### TASK OBJECTIVE
Take the data from its first line. Print each line exactly until the line containing "Click the PayPal" has been printed too.

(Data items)
╭──

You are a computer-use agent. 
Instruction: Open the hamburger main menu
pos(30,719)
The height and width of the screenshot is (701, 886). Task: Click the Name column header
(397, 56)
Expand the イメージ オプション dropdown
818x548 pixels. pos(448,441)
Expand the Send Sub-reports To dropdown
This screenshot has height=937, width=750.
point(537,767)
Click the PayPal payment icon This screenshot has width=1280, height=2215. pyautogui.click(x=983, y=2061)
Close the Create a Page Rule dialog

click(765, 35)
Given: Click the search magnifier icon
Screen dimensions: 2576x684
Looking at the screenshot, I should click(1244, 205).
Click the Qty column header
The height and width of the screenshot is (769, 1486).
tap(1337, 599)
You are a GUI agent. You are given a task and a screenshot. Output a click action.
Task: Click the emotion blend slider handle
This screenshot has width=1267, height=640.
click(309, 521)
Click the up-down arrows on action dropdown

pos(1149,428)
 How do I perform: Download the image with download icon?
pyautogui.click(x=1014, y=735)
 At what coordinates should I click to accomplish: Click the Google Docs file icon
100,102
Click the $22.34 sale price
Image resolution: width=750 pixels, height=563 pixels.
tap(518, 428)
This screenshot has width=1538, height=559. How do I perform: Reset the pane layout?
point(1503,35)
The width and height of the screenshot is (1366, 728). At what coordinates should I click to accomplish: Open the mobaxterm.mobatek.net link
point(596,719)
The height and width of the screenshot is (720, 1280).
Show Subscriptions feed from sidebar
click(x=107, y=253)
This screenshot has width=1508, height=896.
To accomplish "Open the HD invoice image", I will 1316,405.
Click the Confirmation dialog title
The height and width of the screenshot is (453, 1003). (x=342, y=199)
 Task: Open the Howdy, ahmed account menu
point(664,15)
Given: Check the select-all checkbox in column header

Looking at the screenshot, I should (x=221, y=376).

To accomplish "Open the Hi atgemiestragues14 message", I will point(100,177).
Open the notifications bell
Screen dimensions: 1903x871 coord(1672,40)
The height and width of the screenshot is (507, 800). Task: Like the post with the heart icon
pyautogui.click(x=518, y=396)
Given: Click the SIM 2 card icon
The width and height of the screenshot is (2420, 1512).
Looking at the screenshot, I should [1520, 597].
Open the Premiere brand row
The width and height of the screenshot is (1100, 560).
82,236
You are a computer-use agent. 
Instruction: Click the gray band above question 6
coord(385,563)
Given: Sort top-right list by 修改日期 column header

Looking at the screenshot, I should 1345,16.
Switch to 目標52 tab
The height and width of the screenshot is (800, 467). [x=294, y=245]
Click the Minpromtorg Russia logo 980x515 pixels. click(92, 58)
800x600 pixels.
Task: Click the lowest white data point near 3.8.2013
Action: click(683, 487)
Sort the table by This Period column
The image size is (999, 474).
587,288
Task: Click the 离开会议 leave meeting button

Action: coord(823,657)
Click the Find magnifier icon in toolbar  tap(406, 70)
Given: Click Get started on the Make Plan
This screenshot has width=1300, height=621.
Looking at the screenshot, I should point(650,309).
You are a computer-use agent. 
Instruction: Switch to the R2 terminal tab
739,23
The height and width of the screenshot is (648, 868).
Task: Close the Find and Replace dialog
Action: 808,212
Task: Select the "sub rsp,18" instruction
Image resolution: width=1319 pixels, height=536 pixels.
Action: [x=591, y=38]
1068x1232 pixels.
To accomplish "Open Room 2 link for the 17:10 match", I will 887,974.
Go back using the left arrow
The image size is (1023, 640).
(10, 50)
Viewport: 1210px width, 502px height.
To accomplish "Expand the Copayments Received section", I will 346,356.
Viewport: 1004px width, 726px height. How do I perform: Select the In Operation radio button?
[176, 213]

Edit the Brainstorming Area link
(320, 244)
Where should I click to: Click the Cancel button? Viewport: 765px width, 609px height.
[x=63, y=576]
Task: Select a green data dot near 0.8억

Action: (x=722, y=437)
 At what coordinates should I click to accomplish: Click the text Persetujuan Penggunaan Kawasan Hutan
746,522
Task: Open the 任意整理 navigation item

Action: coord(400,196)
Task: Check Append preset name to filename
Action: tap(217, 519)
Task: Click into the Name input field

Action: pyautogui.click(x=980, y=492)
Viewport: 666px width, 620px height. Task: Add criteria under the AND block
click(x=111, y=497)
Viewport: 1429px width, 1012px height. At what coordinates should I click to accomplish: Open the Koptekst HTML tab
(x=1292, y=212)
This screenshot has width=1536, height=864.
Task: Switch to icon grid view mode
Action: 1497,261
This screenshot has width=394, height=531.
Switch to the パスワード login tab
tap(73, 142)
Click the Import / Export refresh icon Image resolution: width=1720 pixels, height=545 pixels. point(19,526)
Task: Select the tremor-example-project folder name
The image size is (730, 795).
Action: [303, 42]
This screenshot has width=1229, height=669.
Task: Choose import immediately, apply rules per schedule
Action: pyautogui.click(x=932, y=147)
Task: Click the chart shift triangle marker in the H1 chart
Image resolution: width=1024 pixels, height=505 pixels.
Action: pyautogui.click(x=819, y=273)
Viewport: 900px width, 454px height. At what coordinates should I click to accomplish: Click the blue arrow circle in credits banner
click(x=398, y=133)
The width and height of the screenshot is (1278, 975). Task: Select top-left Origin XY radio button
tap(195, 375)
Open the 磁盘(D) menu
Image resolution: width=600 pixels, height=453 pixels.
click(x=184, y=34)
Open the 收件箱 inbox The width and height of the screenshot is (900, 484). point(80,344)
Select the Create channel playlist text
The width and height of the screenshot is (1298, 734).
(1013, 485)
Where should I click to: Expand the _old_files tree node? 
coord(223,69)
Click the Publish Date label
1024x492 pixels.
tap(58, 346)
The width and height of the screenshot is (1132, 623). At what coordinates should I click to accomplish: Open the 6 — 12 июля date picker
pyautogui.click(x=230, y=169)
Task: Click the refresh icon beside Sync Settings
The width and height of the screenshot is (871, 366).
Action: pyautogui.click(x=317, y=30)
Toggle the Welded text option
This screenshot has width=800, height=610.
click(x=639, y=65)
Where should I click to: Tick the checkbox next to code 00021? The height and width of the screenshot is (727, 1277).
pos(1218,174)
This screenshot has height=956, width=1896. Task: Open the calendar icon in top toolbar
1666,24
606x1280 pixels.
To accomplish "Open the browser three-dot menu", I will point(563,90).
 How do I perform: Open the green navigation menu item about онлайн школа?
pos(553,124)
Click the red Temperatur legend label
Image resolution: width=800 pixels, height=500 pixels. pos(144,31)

╰──

### WRITTEN ANSWER
You are a computer-use agent. 
Instruction: Open the hamburger main menu
pos(30,719)
The height and width of the screenshot is (701, 886). Task: Click the Name column header
(397, 56)
Expand the イメージ オプション dropdown
818x548 pixels. pos(448,441)
Expand the Send Sub-reports To dropdown
This screenshot has height=937, width=750.
point(537,767)
Click the PayPal payment icon This screenshot has width=1280, height=2215. pyautogui.click(x=983, y=2061)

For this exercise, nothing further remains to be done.